# What is expected:
Could the records below be restated word for word, without a single picture?

━━━ Data to process

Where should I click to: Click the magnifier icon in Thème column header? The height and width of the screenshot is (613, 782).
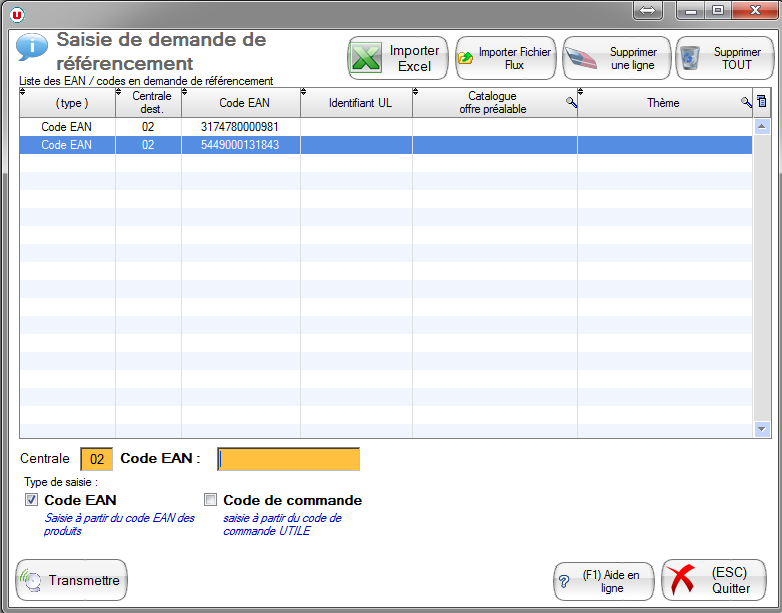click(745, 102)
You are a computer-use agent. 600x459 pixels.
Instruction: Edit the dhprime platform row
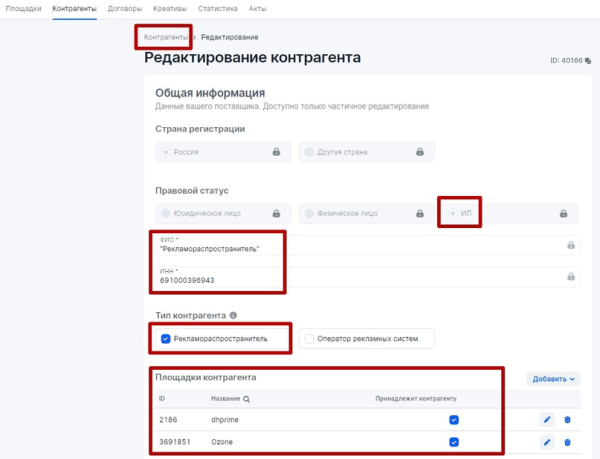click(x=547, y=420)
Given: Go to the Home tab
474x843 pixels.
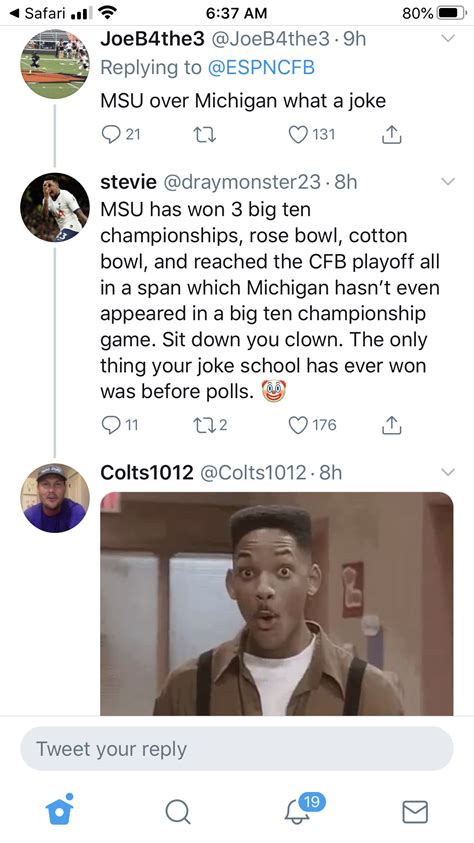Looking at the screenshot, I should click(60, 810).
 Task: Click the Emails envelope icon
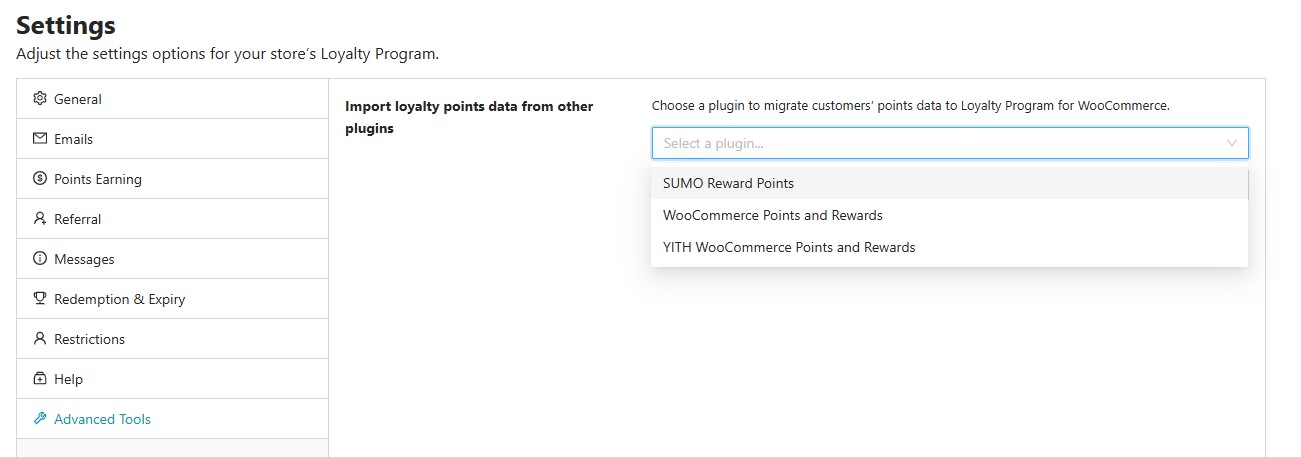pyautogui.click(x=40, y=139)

━━━━━━

# Finished exercise:
Where should I click to: Click the magnifier icon in Thème column header? The height and width of the screenshot is (613, 782).
click(745, 102)
You are a computer-use agent. 600x459 pixels.
Instruction: Edit the dhprime platform row
click(x=547, y=420)
Given: Go to the Home tab
474x843 pixels.
Looking at the screenshot, I should click(60, 810).
 Task: Click the Emails envelope icon
pyautogui.click(x=40, y=139)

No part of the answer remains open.